Emerging Crowd Research

We may speculate that the availability of cheap devices linked to mobile phones will increase crowd research exponentially in nearly every area of human activity.

The Quantified Self is a movement to incorporate technology into data acquisition on aspects of a person’s daily life in terms of inputs (e.g. food consumed, quality of surrounding air), states (e.g. mood, arousalblood oxygen levels), and performance (mental and physical). Such self-monitoring and self-sensing, which combines wearable sensors (EEGECG, video, etc.) and wearable computing. Quantified self is self-knowledge through self-tracking with technology. Quantified self advancement have allowed individuals to quantify bio-metrics that they never knew existed, as well as make data collection cheaper and more convenient. One can track insulin and Coriolis levels, sequence DNA, and see what microbial cells inhabit his or her body.

If the collected data are shared, imaging what hidden cause-effect relations will emerge foe example, between life style, geographical area, and food consumption. Architects could use the data to design better buildings, routes and cities. The data can be used to design office layouts that stimulates physical exercise. The data could be used to monitor healthy persons, which could lead to changes in medical science which is per definition based on ill people. It can be used to map the spreading of viruses. People could compare their work pace with others in the branch and in other branches. Scientific disciplines as psychology and sociology would be freed from unreliable research methods like interviews and questionnaires.
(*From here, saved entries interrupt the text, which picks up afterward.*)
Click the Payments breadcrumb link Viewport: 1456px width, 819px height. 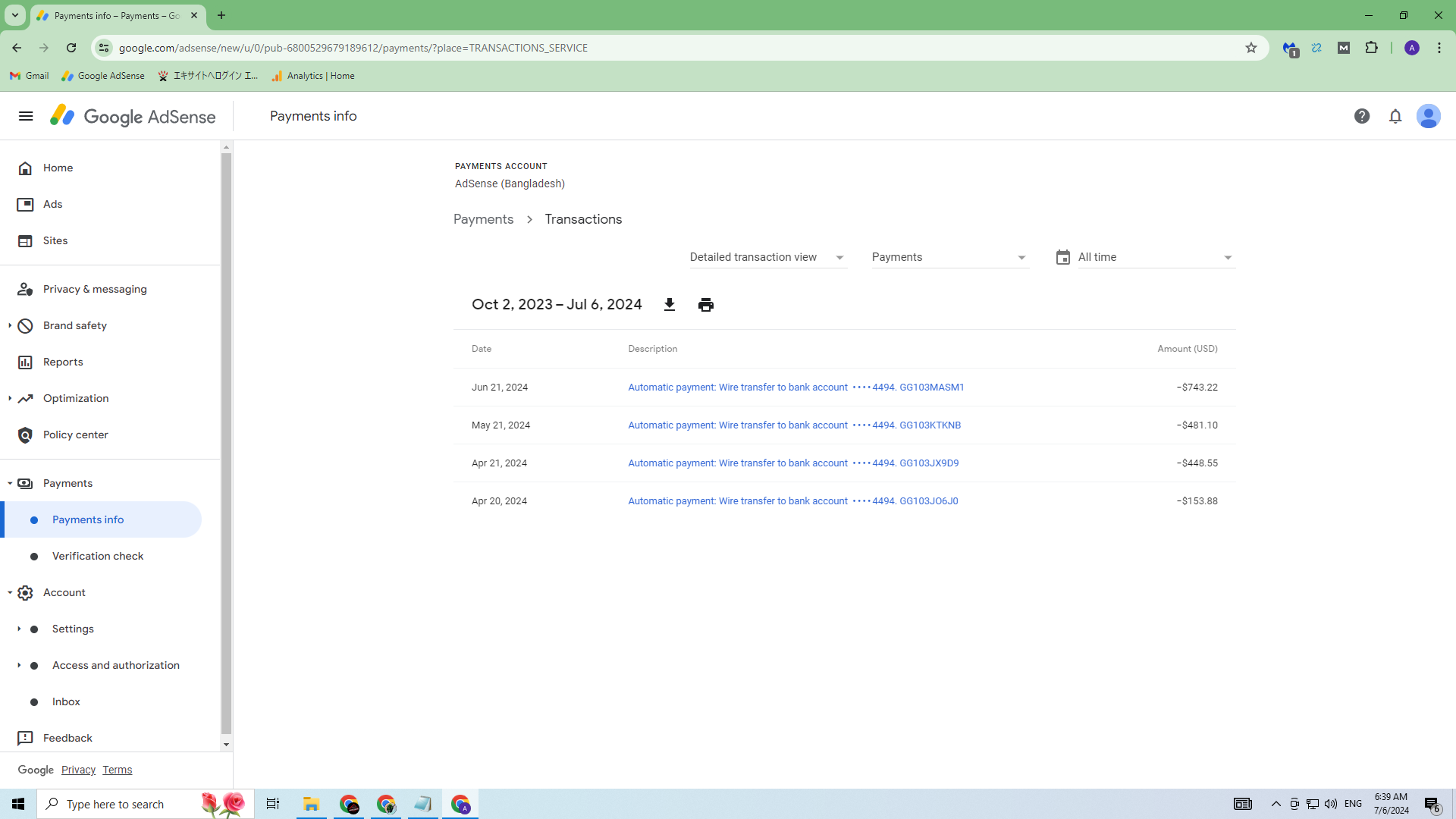point(483,219)
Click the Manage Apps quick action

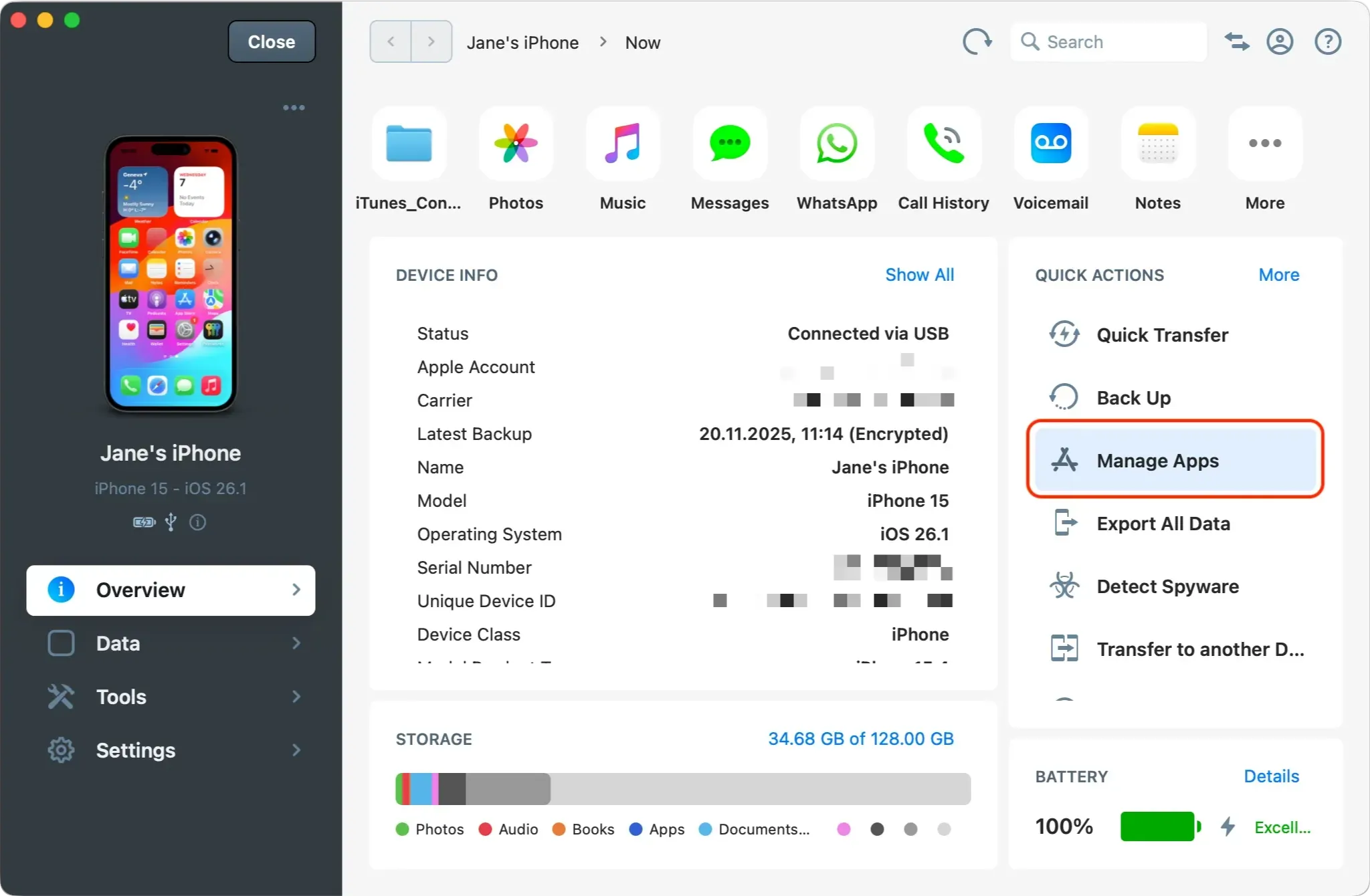[1157, 460]
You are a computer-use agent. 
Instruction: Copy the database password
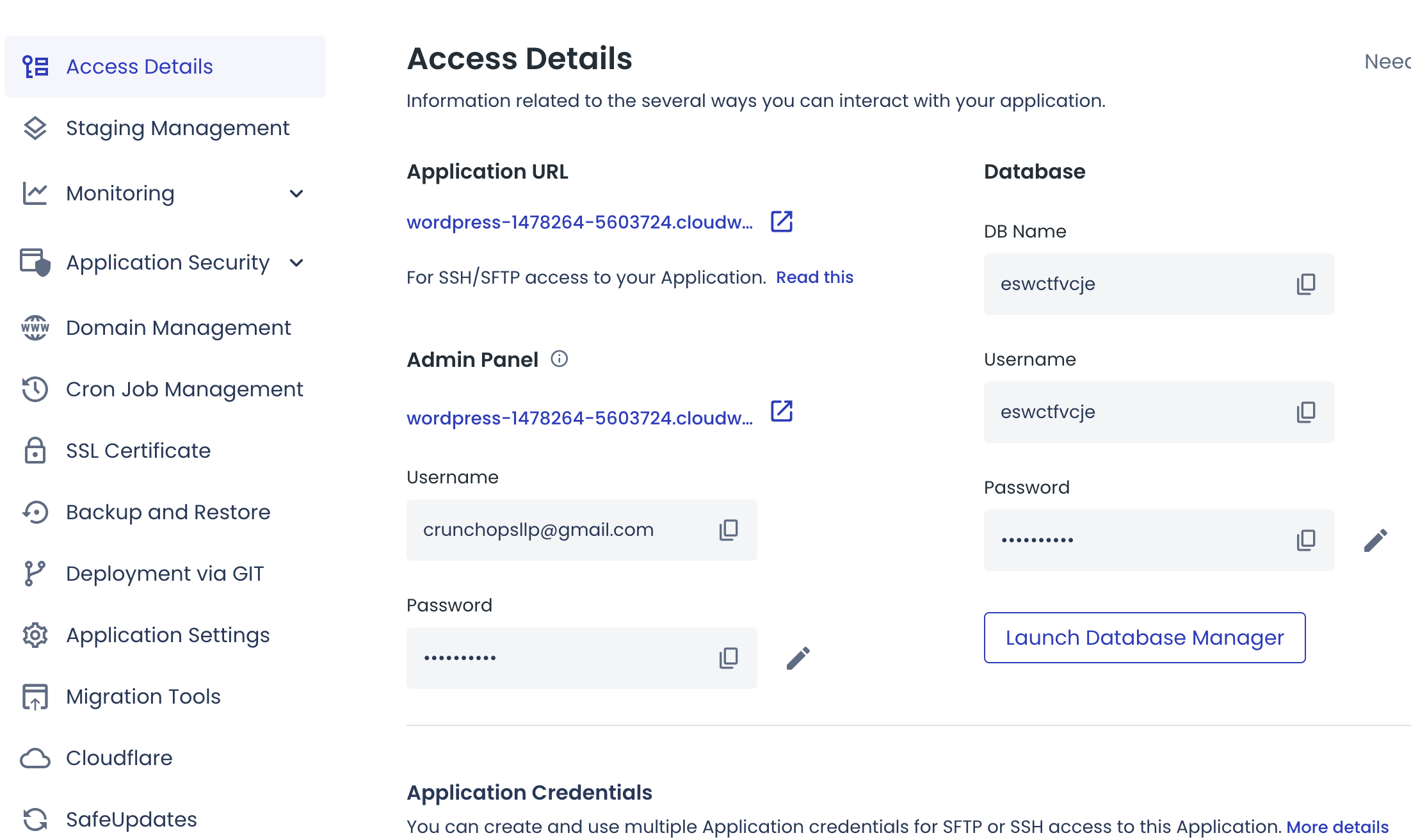point(1305,540)
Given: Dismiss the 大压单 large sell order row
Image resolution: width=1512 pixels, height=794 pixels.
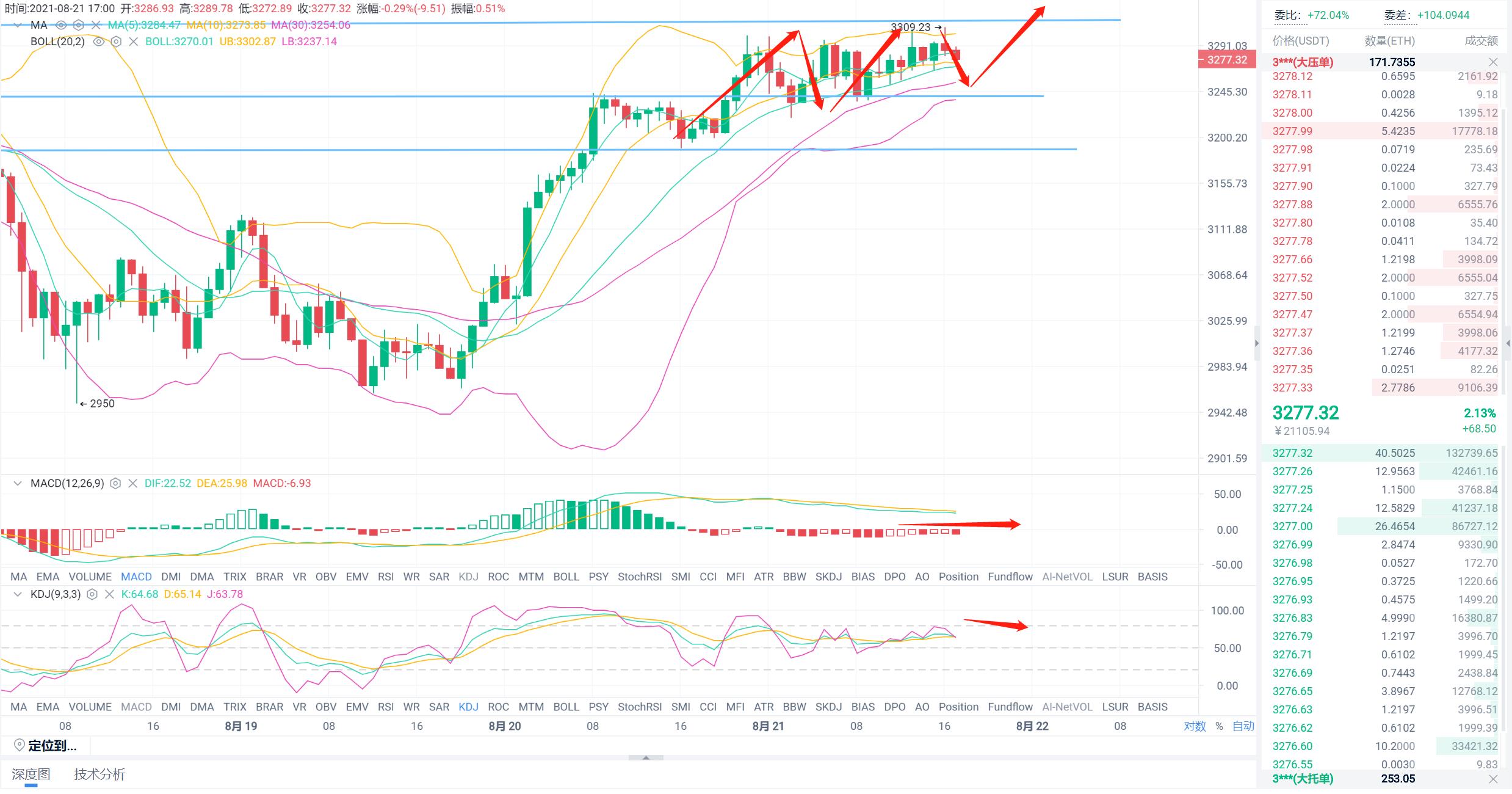Looking at the screenshot, I should coord(1493,62).
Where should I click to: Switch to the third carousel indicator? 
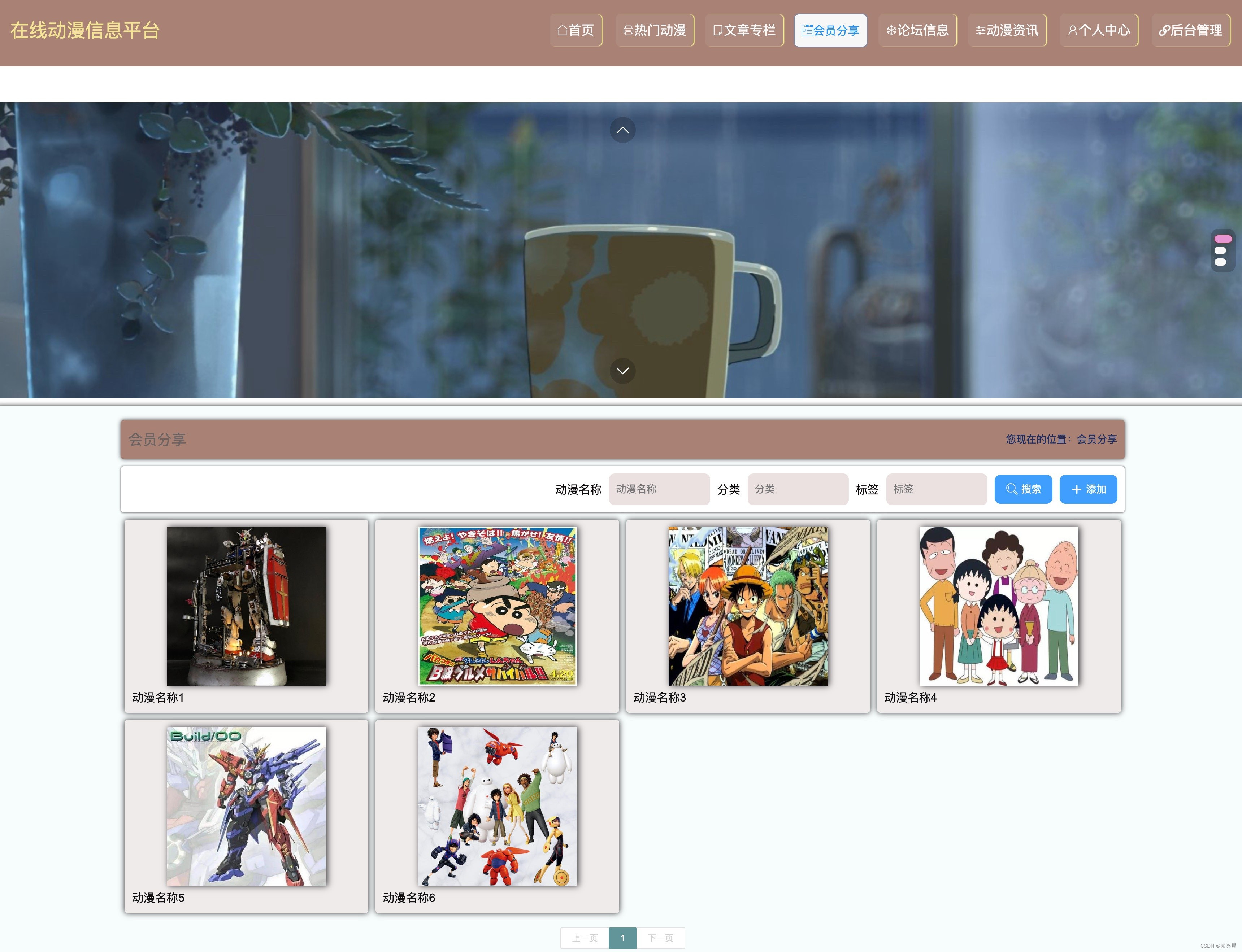coord(1220,262)
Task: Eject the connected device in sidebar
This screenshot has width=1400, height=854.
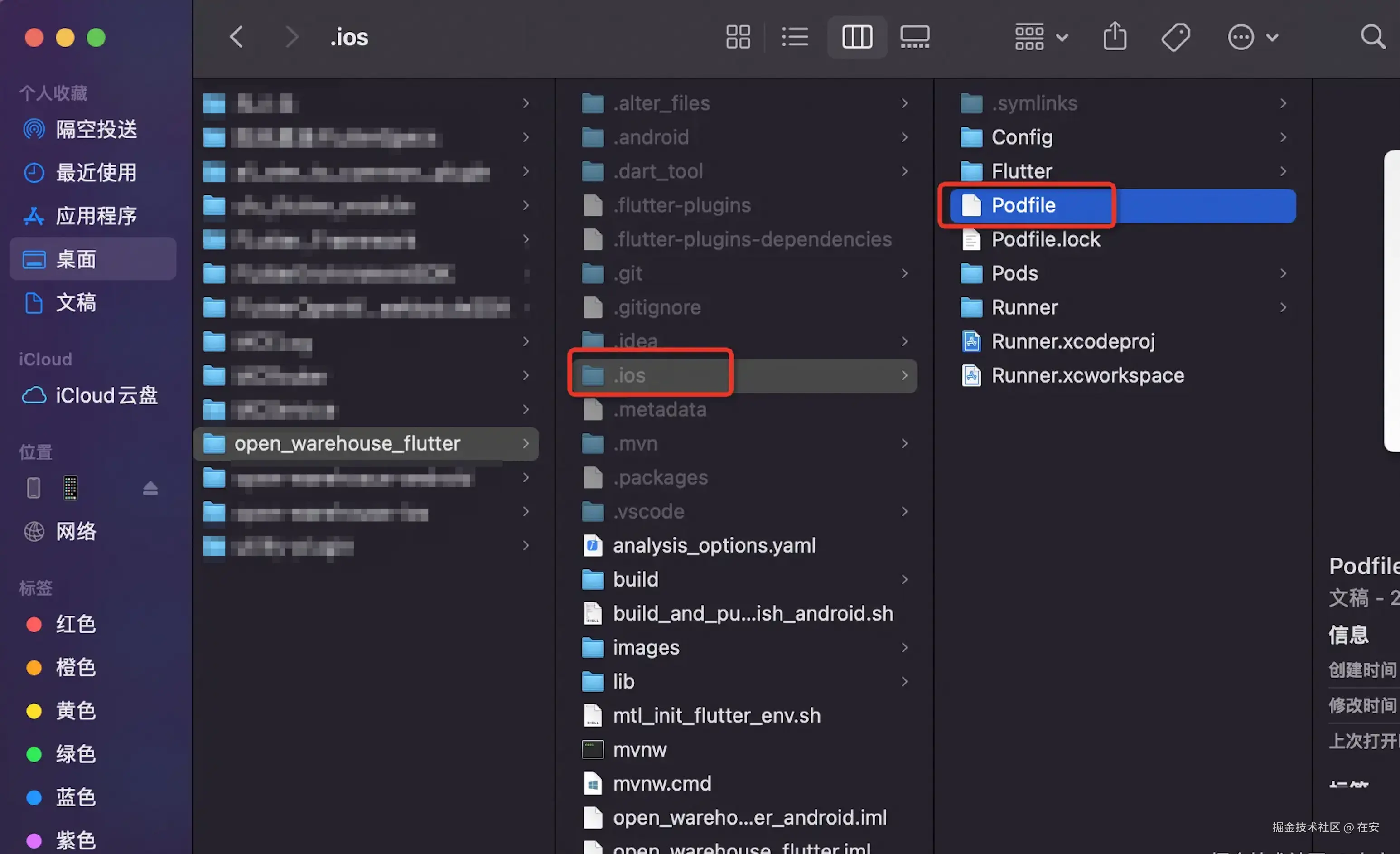Action: tap(150, 488)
 What if dreams are massively recorded on a world scale? Do poor people dream about other things than rich people? Are Japanese dreams different from dreams in Africa? Shadow: Community of Dreamers, crowd financed with $82,500, wakes people up with an alarm, prompts them to anonymously describe their dreams, and beams those reports into a massive online set, where they can be searched and analyzed. Dreams are coded for age, sex, location, and time.  

What if there are cheap devices that measures the quality of tap water or swim water? What if people near Fukushima are no longer dependent on radiation levels from the government or TESCO because there is a cheap device that in combination with a mobile phone share information about radio activity? If many, many people have their own weather station and are plugged in a network, would it not enhance farming at a huge scale? What if anybody with a mobile phone could recognize a sought or missing person?

What if cars have an on-line device that measures the air quality, but also will display that level of air pollution at their rooftops ? Would it lead to “air pollution traffic control”? Wouldn’t it be confronting and provoke to action by citizens?

air quality

All cars have an indicator on their roof that shows the level of pollution: low, medium, too high

Ultimately, we may see an enormous democratising of information that till now has been  monopolised by institutions  and governments and, as history shows,  often a lot of data and information has been denied or hidden from civilians.